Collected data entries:
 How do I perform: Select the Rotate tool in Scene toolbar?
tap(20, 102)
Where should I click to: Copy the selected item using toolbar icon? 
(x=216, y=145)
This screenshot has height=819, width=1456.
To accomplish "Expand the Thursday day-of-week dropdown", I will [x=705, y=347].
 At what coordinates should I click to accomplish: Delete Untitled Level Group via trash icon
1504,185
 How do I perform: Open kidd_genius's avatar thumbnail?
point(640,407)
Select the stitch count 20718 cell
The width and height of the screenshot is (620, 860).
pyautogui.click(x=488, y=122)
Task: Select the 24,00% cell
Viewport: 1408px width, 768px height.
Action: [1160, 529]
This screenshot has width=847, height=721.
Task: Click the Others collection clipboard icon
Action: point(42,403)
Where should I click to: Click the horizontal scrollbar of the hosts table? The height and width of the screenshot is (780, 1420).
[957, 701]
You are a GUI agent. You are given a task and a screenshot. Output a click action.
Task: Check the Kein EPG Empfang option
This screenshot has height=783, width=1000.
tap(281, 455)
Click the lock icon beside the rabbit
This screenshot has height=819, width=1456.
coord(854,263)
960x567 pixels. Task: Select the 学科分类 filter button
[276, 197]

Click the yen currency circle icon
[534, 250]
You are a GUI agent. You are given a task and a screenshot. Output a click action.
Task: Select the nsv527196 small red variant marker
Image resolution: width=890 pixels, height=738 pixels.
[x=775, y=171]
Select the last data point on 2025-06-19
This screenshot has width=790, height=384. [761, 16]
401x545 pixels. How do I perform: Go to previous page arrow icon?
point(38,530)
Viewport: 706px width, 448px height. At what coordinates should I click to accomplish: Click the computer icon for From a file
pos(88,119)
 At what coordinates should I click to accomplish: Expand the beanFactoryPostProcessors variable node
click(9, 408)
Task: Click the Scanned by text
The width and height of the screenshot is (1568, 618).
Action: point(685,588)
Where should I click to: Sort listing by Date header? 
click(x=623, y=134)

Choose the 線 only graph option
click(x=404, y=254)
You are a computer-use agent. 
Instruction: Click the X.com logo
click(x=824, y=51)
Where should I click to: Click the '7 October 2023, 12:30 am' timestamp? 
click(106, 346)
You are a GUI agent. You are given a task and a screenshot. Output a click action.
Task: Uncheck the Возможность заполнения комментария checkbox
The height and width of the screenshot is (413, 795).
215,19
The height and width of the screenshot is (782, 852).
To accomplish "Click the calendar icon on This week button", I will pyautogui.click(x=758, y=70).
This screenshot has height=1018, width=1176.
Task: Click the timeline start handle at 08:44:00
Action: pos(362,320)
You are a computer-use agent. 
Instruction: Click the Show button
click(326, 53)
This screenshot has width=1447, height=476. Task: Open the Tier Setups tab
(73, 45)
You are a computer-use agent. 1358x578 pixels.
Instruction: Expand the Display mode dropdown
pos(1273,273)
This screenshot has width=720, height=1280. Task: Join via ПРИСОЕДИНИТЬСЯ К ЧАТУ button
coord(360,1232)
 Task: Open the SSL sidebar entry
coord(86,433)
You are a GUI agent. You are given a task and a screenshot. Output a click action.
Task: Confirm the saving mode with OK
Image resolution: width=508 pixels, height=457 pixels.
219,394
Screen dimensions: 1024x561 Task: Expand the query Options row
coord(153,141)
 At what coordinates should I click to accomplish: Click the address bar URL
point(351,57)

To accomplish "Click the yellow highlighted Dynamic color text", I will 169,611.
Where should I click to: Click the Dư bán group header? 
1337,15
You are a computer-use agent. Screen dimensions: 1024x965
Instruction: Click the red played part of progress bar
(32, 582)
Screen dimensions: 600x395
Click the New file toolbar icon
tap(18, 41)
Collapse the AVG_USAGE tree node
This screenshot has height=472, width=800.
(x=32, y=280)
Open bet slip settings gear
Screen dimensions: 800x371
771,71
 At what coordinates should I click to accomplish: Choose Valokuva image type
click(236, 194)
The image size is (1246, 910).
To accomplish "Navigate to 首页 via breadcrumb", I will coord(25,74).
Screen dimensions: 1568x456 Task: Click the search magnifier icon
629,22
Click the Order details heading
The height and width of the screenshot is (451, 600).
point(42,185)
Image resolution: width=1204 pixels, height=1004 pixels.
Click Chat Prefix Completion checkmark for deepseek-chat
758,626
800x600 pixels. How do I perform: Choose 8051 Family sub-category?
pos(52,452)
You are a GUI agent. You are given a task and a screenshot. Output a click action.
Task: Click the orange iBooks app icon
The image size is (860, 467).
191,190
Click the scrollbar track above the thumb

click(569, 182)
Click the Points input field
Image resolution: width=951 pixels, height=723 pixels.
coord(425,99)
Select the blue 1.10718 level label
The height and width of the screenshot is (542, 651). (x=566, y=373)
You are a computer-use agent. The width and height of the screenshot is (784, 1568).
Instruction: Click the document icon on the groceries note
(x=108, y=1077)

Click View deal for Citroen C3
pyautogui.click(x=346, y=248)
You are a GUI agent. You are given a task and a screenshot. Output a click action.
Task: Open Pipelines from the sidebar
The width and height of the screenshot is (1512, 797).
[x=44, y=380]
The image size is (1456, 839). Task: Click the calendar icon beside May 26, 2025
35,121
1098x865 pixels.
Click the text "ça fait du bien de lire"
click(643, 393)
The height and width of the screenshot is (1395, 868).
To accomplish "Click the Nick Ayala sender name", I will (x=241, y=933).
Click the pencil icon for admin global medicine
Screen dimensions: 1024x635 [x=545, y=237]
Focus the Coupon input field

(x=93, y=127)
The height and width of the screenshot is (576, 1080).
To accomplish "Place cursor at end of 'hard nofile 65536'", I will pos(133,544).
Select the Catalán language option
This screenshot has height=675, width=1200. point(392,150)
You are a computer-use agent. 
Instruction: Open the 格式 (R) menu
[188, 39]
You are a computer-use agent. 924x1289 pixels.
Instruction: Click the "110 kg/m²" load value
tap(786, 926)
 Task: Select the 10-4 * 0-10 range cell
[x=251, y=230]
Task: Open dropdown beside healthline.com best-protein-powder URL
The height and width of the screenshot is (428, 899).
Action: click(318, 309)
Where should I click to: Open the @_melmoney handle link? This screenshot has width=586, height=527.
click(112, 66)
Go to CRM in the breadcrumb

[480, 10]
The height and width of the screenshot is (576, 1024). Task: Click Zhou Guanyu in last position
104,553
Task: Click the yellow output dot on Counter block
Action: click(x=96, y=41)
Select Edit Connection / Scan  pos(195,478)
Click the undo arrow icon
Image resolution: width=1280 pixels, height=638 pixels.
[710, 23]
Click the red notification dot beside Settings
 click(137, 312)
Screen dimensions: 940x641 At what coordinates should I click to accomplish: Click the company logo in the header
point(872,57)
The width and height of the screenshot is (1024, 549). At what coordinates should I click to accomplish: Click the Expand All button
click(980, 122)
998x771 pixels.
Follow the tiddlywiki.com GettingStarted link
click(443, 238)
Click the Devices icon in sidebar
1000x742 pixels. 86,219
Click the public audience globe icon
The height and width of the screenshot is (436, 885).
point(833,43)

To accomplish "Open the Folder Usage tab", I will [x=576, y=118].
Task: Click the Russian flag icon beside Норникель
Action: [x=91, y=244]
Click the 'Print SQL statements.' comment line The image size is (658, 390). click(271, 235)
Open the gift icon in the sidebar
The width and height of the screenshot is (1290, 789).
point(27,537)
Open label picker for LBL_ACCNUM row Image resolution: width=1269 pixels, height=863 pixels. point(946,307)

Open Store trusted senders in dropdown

**What you will do**. Every line above needs to be retyped exactly.

**Your response**.
 How do I perform: Select the Rotate tool in Scene toolbar?
tap(20, 102)
Where should I click to: Copy the selected item using toolbar icon? 
(x=216, y=145)
This screenshot has height=819, width=1456.
To accomplish "Expand the Thursday day-of-week dropdown", I will [x=705, y=347].
 At what coordinates should I click to accomplish: Delete Untitled Level Group via trash icon
1504,185
 How do I perform: Open kidd_genius's avatar thumbnail?
point(640,407)
Select the stitch count 20718 cell
The width and height of the screenshot is (620, 860).
pyautogui.click(x=488, y=122)
Task: Select the 24,00% cell
Viewport: 1408px width, 768px height.
Action: [1160, 529]
This screenshot has width=847, height=721.
Task: Click the Others collection clipboard icon
Action: point(42,403)
Where should I click to: Click the horizontal scrollbar of the hosts table? The height and width of the screenshot is (780, 1420).
[957, 701]
You are a GUI agent. You are given a task and a screenshot. Output a click action.
Task: Check the Kein EPG Empfang option
This screenshot has height=783, width=1000.
tap(281, 455)
Click the lock icon beside the rabbit
This screenshot has height=819, width=1456.
coord(854,263)
960x567 pixels. Task: Select the 学科分类 filter button
[276, 197]

Click the yen currency circle icon
[534, 250]
You are a GUI agent. You are given a task and a screenshot. Output a click action.
Task: Select the nsv527196 small red variant marker
Image resolution: width=890 pixels, height=738 pixels.
[x=775, y=171]
Select the last data point on 2025-06-19
This screenshot has width=790, height=384. [761, 16]
401x545 pixels. How do I perform: Go to previous page arrow icon?
point(38,530)
Viewport: 706px width, 448px height. At what coordinates should I click to accomplish: Click the computer icon for From a file
pos(88,119)
 At what coordinates should I click to accomplish: Expand the beanFactoryPostProcessors variable node
click(9, 408)
Task: Click the Scanned by text
The width and height of the screenshot is (1568, 618).
Action: point(685,588)
Where should I click to: Sort listing by Date header? 
click(x=623, y=134)

Choose the 線 only graph option
click(x=404, y=254)
You are a computer-use agent. 
Instruction: Click the X.com logo
click(x=824, y=51)
Where should I click to: Click the '7 October 2023, 12:30 am' timestamp? 
click(106, 346)
You are a GUI agent. You are given a task and a screenshot. Output a click action.
Task: Uncheck the Возможность заполнения комментария checkbox
The height and width of the screenshot is (413, 795).
215,19
The height and width of the screenshot is (782, 852).
To accomplish "Click the calendar icon on This week button", I will pyautogui.click(x=758, y=70).
This screenshot has height=1018, width=1176.
Task: Click the timeline start handle at 08:44:00
Action: pos(362,320)
You are a computer-use agent. 
Instruction: Click the Show button
click(326, 53)
This screenshot has width=1447, height=476. Task: Open the Tier Setups tab
(73, 45)
You are a computer-use agent. 1358x578 pixels.
Instruction: Expand the Display mode dropdown
pos(1273,273)
This screenshot has width=720, height=1280. Task: Join via ПРИСОЕДИНИТЬСЯ К ЧАТУ button
coord(360,1232)
 Task: Open the SSL sidebar entry
coord(86,433)
You are a GUI agent. You are given a task and a screenshot. Output a click action.
Task: Confirm the saving mode with OK
Image resolution: width=508 pixels, height=457 pixels.
219,394
Screen dimensions: 1024x561 Task: Expand the query Options row
coord(153,141)
 At what coordinates should I click to accomplish: Click the address bar URL
point(351,57)

To accomplish "Click the yellow highlighted Dynamic color text", I will 169,611.
Where should I click to: Click the Dư bán group header? 
1337,15
You are a computer-use agent. Screen dimensions: 1024x965
Instruction: Click the red played part of progress bar
(32, 582)
Screen dimensions: 600x395
Click the New file toolbar icon
tap(18, 41)
Collapse the AVG_USAGE tree node
This screenshot has height=472, width=800.
(x=32, y=280)
Open bet slip settings gear
Screen dimensions: 800x371
771,71
 At what coordinates should I click to accomplish: Choose Valokuva image type
click(236, 194)
The image size is (1246, 910).
To accomplish "Navigate to 首页 via breadcrumb", I will coord(25,74).
Screen dimensions: 1568x456 Task: Click the search magnifier icon
629,22
Click the Order details heading
The height and width of the screenshot is (451, 600).
point(42,185)
Image resolution: width=1204 pixels, height=1004 pixels.
Click Chat Prefix Completion checkmark for deepseek-chat
758,626
800x600 pixels. How do I perform: Choose 8051 Family sub-category?
pos(52,452)
You are a GUI agent. You are given a task and a screenshot. Output a click action.
Task: Click the orange iBooks app icon
The image size is (860, 467).
191,190
Click the scrollbar track above the thumb

click(569, 182)
Click the Points input field
Image resolution: width=951 pixels, height=723 pixels.
coord(425,99)
Select the blue 1.10718 level label
The height and width of the screenshot is (542, 651). (x=566, y=373)
You are a computer-use agent. The width and height of the screenshot is (784, 1568).
Instruction: Click the document icon on the groceries note
(x=108, y=1077)

Click View deal for Citroen C3
pyautogui.click(x=346, y=248)
You are a GUI agent. You are given a task and a screenshot. Output a click action.
Task: Open Pipelines from the sidebar
The width and height of the screenshot is (1512, 797).
[x=44, y=380]
The image size is (1456, 839). Task: Click the calendar icon beside May 26, 2025
35,121
1098x865 pixels.
Click the text "ça fait du bien de lire"
click(643, 393)
The height and width of the screenshot is (1395, 868).
To accomplish "Click the Nick Ayala sender name", I will (x=241, y=933).
Click the pencil icon for admin global medicine
Screen dimensions: 1024x635 [x=545, y=237]
Focus the Coupon input field

(x=93, y=127)
The height and width of the screenshot is (576, 1080).
To accomplish "Place cursor at end of 'hard nofile 65536'", I will pos(133,544).
Select the Catalán language option
This screenshot has height=675, width=1200. point(392,150)
You are a computer-use agent. 
Instruction: Open the 格式 (R) menu
[188, 39]
You are a computer-use agent. 924x1289 pixels.
Instruction: Click the "110 kg/m²" load value
tap(786, 926)
 Task: Select the 10-4 * 0-10 range cell
[x=251, y=230]
Task: Open dropdown beside healthline.com best-protein-powder URL
The height and width of the screenshot is (428, 899).
Action: click(318, 309)
Where should I click to: Open the @_melmoney handle link? This screenshot has width=586, height=527.
click(112, 66)
Go to CRM in the breadcrumb

[480, 10]
The height and width of the screenshot is (576, 1024). Task: Click Zhou Guanyu in last position
104,553
Task: Click the yellow output dot on Counter block
Action: click(x=96, y=41)
Select Edit Connection / Scan  pos(195,478)
Click the undo arrow icon
Image resolution: width=1280 pixels, height=638 pixels.
[710, 23]
Click the red notification dot beside Settings
 click(137, 312)
Screen dimensions: 940x641 At what coordinates should I click to accomplish: Click the company logo in the header
point(872,57)
The width and height of the screenshot is (1024, 549). At what coordinates should I click to accomplish: Click the Expand All button
click(980, 122)
998x771 pixels.
Follow the tiddlywiki.com GettingStarted link
click(443, 238)
Click the Devices icon in sidebar
1000x742 pixels. 86,219
Click the public audience globe icon
The height and width of the screenshot is (436, 885).
point(833,43)

To accomplish "Open the Folder Usage tab", I will [x=576, y=118].
Task: Click the Russian flag icon beside Норникель
Action: [x=91, y=244]
Click the 'Print SQL statements.' comment line The image size is (658, 390). click(271, 235)
Open the gift icon in the sidebar
The width and height of the screenshot is (1290, 789).
point(27,537)
Open label picker for LBL_ACCNUM row Image resolution: width=1269 pixels, height=863 pixels. point(946,307)

Open Store trusted senders in dropdown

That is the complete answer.